If there is a tentativeness to many of these essays, that is to their credit. Most of the writers here are not experts in the field of ecology, but poets and critics looking to open up new ways of thinking about language and environment. Although some of the essays work towards a definition of ecopoetics, these definitions create a self-reflective practice, not a closed set of arguments. As Jill Magi writes in her essay, “Ecopoetics and the Adversarial Consciousness,” “There may be no need for the word ecopoetics. I would define ecopoetics as a practice aware of the context of its own terminology.”

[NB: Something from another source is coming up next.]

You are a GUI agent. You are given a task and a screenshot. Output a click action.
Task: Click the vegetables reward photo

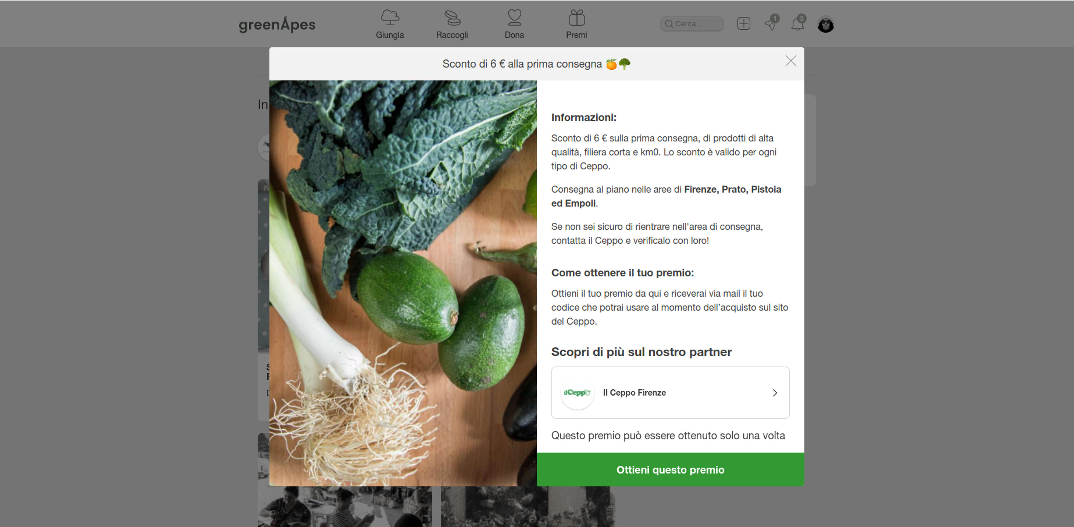403,283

Iijima’s own contribution to the collection, the unusually titled, “Metamorphic Morphology (with gushing igneous interlude) Meeting in Language: P as in Poetry, Poetry Rhetorical in Terms of Eco,” mirrors the diverse nature of the book as a whole, as it moves across varied terrains making unexpected connections. Among other things, Iijima touches on the work of numerous poets including Jennifer Scappettone and CAConrad, examines the pesticide poisoning of our water, and challenges conventional understandings of disability. This interrelating of seemingly disparate subjects serves to complicate and deepen our understanding of the issues at hand. As such, her method stands in conscious opposition to an “economic imperialism” where “Being is converted into abstractions of zeros and ones.” Outside of the narrow economic world, Iijima asserts that there is a “teeming microlevel that hasn’t been reaped for profit,” a microlevel that poetry with its attention to “language opening and interrelating” is positioned to explore.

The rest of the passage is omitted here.